Hürriyet‘ten Ömer Erbil’in haberine göre, Göbeklitepe’nin en önemli dikilitaşlarından biri olan ve üzerinde tilki betiminin bulunduğu T biçimli dikilitaşın bir put gibi kırılma sahnesi de belgeselde canlandırıldı.

“Göbeklitepe’de Hz. İbrahim’in yıktığı putlar”
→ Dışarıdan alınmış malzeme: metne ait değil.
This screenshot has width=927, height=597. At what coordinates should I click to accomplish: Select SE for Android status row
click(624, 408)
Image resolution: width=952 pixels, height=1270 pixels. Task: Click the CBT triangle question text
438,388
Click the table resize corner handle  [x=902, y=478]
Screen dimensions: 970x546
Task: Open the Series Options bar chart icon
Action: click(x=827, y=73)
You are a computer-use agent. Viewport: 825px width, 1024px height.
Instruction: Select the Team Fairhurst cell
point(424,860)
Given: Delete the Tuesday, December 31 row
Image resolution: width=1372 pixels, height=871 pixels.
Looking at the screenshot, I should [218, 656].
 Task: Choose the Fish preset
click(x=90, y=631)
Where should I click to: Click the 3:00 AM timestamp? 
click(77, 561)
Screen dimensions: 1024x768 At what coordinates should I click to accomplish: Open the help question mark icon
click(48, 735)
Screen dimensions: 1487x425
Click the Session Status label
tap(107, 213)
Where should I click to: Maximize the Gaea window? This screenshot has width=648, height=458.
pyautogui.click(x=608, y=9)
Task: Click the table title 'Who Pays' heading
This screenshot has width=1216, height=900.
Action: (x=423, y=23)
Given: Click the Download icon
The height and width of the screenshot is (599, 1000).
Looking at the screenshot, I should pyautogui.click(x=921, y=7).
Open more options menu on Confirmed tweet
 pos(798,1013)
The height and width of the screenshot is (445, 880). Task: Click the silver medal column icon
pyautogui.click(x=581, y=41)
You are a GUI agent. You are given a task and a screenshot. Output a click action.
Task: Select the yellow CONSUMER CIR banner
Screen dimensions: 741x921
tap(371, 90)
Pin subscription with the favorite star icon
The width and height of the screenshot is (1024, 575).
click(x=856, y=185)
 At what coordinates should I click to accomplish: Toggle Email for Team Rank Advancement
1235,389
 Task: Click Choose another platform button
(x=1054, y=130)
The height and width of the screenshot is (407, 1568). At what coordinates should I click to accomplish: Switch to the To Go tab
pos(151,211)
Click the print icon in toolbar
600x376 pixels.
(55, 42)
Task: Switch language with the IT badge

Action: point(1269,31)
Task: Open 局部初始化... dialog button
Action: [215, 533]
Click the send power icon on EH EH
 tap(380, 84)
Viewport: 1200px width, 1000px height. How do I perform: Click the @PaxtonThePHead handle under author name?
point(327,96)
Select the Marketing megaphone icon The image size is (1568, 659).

“Göbeklitepe’de yer alan heykellerin Hz. İbrahim’in babası Aser’in yapmadığını kim bize söyleyebilir? Ya da Hz. İbrahim’in kırdığı putların yer aldığı tapınağın Göbeklitepe olmadığını ileri sürebilir miyiz?” Dünyanın eski arkeolojik kazılarından biri olan Göbeklitepe’nin TRT tarafından put merkezi gibi gösterilmesi tepki çekti.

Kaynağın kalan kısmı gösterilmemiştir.